Why this stays lightweight:

- Precompiled regex patterns in built-in rules
- No Markdown AST parsing dependency
- No network I/O, no external services, no heavy runtime libs

## Security and compliance notes

- This is **best-effort pattern redaction**, not formal DLP certification
- Always validate on your real data and threat model
- Combine with downstream controls (access controls, logging, policy engines)
- Add organization-specific rules for identifiers, ticket IDs, or internal secrets

## Troubleshooting

### Nothing is being redacted

- Verify you are using `create_default_engine()` or registering custom rules
- Check whether content is inside fenced/inline code that is skipped by default

### Too much is being redacted

- Tighten custom regex patterns
- Keep `--redact-inline-code` / `--redact-fenced-code-blocks` disabled unless required

### CLI command not found

- Ensure package is installed in active environment
- Try module mode: `python -m markdown_redactor.cli input.md`

## Additional resources

- Architecture guide: [docs/ARCHITECTURE.md](docs/ARCHITECTURE.md)
- FAQ: [docs/FAQ.md](docs/FAQ.md)
- Support process: [SUPPORT.md](SUPPORT.md)
- Security policy: [SECURITY.md](SECURITY.md)
- Changelog: [CHANGELOG.md](CHANGELOG.md)
- Releasing guide: [docs/RELEASING.md](docs/RELEASING.md)
- Guided onboarding docs: [docs/README.md](docs/README.md)
- Runnable examples:
    - [examples/basic_api.py](examples/basic_api.py)
    - [examples/custom_rule.py](examples/custom_rule.py)
    - [examples/cli_usage.sh](examples/cli_usage.sh)
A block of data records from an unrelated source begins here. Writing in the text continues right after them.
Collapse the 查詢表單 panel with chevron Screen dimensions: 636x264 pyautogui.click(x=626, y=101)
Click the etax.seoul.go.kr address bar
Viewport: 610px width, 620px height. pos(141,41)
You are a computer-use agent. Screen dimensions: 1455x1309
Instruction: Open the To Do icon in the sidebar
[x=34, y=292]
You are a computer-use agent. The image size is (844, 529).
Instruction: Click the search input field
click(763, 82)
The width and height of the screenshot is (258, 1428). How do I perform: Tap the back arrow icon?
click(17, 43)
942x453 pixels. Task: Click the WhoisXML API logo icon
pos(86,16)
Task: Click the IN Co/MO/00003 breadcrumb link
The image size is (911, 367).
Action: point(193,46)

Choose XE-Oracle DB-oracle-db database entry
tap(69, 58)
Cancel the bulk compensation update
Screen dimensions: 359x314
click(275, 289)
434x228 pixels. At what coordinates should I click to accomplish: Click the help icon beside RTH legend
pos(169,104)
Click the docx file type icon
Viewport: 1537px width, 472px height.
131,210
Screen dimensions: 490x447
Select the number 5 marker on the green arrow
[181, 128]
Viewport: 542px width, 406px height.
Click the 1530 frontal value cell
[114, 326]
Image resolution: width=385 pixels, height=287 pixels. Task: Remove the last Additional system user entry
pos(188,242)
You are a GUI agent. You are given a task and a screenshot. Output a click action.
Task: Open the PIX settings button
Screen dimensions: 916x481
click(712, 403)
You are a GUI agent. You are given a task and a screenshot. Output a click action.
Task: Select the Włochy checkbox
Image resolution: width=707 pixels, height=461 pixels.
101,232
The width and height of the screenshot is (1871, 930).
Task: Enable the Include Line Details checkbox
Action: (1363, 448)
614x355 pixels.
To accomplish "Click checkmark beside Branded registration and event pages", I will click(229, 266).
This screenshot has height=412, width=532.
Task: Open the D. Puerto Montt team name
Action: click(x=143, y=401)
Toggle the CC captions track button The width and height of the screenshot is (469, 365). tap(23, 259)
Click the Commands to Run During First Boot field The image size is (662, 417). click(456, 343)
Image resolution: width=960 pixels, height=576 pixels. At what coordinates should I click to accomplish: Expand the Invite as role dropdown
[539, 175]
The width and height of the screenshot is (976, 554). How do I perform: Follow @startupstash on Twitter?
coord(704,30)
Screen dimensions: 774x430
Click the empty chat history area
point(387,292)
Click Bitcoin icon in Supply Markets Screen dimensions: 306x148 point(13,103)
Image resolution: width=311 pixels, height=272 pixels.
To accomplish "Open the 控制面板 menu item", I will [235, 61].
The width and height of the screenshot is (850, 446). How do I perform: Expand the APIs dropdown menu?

## Development and contribution

See [CONTRIBUTING.md](CONTRIBUTING.md) for setup and quality checks.

Primary local quality command:

```bash
PYTHONPATH=src .venv/bin/python -m ruff check src tests && \
PYTHONPATH=src .venv/bin/python -m mypy src && \
PYTHONPATH=src .venv/bin/python -m pytest
```

## Release process

Maintainers can follow [docs/RELEASING.md](docs/RELEASING.md).

Publishing is automated via [.github/workflows/release.yml](.github/workflows/release.yml) on tags matching `v*`.
GitHub Release notes and signed provenance attestations are generated via [.github/workflows/github-release.yml](.github/workflows/github-release.yml).